Red Dead Redemption 2 Publisher Argues Loot Boxes are Not Gambling; "Overdelivering" Is Key
Take-Two President Karl Slatoff talks about loot boxes, recurring revenues and the importance of overdelivering on the initial release of games.
During a presentation for investors at the Credit Suisse 21st Annual Technology conference on Scottsdale, Arizona, Take-two President Karl Slatoff was asked to comment on the controversy regarding loot boxes and microtransactions.
Slatoff stated that Take-Two does not see that sort of thing as gambling, and their view is aligned to that of the ESA. That being said, it’s worth mentioning that Slatoff did not mention one way or the other any intention of using the feature in future games.
In terms of the reaction from consumers, Slatoff explained that for him the issue is all about content, and about “overdelivering” on it and on making sure that the focus is on engagement. He also added that “as long as you keep your eyes on that ball you’re gonna be ok, because the consumer is going to be really happy with what they get.” We also hear that Slatoff feels that companies can’t force consumers to buy something, but they can try do their best to create the best experience they possibly can to drive engagement, and driving engagement creates value in entertainment franchises, “that’s how it’s been and how it always will be.”

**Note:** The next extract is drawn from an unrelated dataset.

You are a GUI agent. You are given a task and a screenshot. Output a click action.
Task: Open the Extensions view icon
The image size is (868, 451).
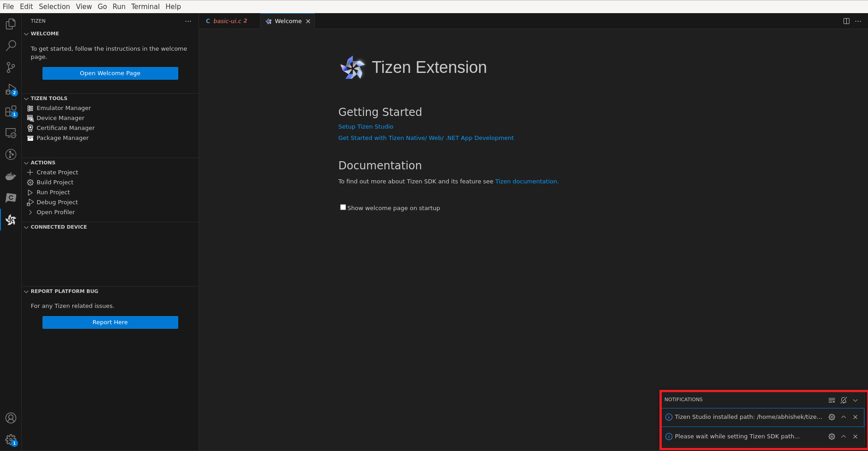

Earlier in the presentation, Slatoff was asked to talk about the situation of unlocking the opportunity of recurring consumer spending. He stressed the importance of delivering the best possible experience to the consumer, with the goal being driving deeper engagement with the games for a very long period of time. Overdelivering on the initial release is key to achieve that, followed by providing the additional content that the consumer really wants.
This isn’t a new concept for Take-Two, as they have done this with expansion packs for Civilization in the nineties. That being said, Slatoff mentioned that they’re still in an early exploratory phase with recurring revenues because the publisher is still “getting to know the consumer,” which changes every year. Now there are analytical tools that allow to do that in real time and to deliver the experience that consumers want.
Slatoff concluded that the publisher is getting better at that, but there is still a lot that they can learn.
Earlier this month, Chief Executive Officer Strauss Zelnick mentioned that the Take-Two is “concerned about any perception and any negative feedback” related to microtransactions, and they’ll focus on “take it really seriously.” That being said, the publisher intends to have recurrent consumer spending in every title released from now on. That’s not so surprising considering all the money they’re making with Grand Theft Auto Online.